Fourth-Quarter Costs

Fourth-quarter consolidated CASM, excluding special charges, third-party business expense, fuel and profit sharing, increased 1.2 percent compared to the fourth quarter of 2013.  Fourth-quarter consolidated CASM including those items decreased 5.3 percent.

Fourth-quarter total operating expenses, excluding special charges, decreased $420 million, or 4.7 percent, year-over-year. Including special charges, total operating expenses decreased $406 million, or 4.5 percent, in the fourth quarter versus the same period in 2013.

Fourth-Quarter Liquidity and Cash Flow

UAL ended the fourth quarter with $5.7 billion in unrestricted liquidity, including $1.35 billion of undrawn commitments under its revolving credit facility. During the fourth quarter, the company had gross capital expenditures of $1 billion, excluding fully reimbursable projects. The company made debt and capital lease principal payments of $534 million in the fourth quarter, including prepayment of $248 million of convertible debt that was convertible into approximately 4.3 million shares of United common stock.

As part of United's $1 billion share buyback program, the company spent approximately $100 million in share repurchases in the fourth quarter. For the year, United returned a total of approximately $320 million to shareholders through share repurchases and open market transactions. In addition, for the year the company spent $310 million to retire convertible debt that was convertible into approximately 5.8 million shares.       

For the 12 months ended Dec. 31, 2014, the company's return on invested capital was 12.9 percent.

"In 2014 we made significant progress towards creating long-term value for our investors while providing a better experience for our customers," said John Rainey, UAL's executive vice president and chief financial officer. "Our solid cost performance in 2014 was driven by executing on our Project Quality efficiency initiatives. As our cost initiatives mature throughout 2015, we anticipate that 2015 consolidated CASM, excluding fuel and third-party business expense, will be approximately flat."

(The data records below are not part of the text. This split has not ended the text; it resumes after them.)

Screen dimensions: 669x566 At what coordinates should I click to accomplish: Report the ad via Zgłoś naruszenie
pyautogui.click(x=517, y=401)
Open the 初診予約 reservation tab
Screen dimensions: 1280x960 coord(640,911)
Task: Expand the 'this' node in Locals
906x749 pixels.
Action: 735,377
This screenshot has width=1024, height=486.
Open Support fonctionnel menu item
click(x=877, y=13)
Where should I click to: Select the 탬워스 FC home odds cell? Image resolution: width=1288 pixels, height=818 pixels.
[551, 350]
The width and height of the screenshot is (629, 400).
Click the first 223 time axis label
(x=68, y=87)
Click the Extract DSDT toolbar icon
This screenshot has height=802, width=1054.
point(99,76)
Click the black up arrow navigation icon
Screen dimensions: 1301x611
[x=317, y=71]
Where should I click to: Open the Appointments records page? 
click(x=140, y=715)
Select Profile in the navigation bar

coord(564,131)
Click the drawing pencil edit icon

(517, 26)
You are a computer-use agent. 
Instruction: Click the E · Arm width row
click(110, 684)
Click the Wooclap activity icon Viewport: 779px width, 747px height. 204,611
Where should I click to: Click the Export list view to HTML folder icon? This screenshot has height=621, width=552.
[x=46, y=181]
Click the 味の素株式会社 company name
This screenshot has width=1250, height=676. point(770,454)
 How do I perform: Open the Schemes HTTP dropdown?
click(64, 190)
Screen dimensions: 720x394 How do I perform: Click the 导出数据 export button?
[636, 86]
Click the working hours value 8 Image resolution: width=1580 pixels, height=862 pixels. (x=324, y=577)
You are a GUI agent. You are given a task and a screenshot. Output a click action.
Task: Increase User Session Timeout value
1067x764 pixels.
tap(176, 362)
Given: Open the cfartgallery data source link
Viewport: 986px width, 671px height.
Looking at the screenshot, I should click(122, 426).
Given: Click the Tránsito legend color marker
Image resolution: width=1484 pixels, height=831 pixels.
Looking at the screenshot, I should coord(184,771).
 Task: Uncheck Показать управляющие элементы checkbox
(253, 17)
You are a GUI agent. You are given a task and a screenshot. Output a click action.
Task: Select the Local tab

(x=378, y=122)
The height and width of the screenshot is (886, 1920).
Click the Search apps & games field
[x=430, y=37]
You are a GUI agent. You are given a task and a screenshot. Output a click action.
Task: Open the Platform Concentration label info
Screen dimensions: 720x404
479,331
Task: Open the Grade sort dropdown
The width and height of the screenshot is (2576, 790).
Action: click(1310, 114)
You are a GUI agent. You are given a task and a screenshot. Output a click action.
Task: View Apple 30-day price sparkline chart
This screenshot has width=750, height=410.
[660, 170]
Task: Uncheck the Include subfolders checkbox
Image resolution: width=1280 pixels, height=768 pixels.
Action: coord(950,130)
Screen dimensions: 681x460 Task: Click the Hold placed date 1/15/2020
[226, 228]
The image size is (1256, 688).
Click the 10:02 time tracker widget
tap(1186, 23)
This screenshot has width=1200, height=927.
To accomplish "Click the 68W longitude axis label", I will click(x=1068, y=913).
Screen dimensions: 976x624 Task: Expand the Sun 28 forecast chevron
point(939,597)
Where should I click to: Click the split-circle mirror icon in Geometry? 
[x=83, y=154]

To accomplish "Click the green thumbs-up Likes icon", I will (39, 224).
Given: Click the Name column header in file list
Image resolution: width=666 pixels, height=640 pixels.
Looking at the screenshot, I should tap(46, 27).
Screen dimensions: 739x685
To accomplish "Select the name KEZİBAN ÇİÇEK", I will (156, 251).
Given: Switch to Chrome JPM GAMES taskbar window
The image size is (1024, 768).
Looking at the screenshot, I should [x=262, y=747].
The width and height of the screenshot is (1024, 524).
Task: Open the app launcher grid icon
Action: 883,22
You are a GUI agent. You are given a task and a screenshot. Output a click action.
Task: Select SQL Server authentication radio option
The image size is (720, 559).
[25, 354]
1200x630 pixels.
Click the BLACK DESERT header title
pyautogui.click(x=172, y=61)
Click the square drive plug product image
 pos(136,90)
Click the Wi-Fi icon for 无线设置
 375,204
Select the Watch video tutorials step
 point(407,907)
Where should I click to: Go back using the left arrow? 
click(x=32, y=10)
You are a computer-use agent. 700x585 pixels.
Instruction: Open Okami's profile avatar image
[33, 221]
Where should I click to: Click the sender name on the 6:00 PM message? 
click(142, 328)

For more information on United's first-quarter 2015 guidance, please visit ir.united.com for the company's investor update.

About United

United Airlines and United Express operate an average of 5,055 flights a day to 373 airports across six continents. In 2014, United and United Express operated nearly two million flights carrying 138 million customers. United is proud to have the world's most comprehensive route network, including U.S. mainland hubs in Chicago, Denver, Houston, Los Angeles, New York/Newark, San Francisco and Washington, D.C. United operates nearly 700 mainline aircraft, and this year, the airline anticipates taking delivery of 34 new Boeing aircraft, including the 787-9 and the 737-900ER. United is also welcoming 49 new Embraer 175 aircraft to United Express. The airline is a founding member of Star Alliance, which provides service to 193 countries via 27 member airlines. More than 84,000 United employees reside in every U.S. state and in countries around the world. For more information, visit united.com, follow @United on Twitter or connect on Facebook. The common stock of United's parent, United Continental Holdings, Inc., is traded on the NYSE under the symbol UAL.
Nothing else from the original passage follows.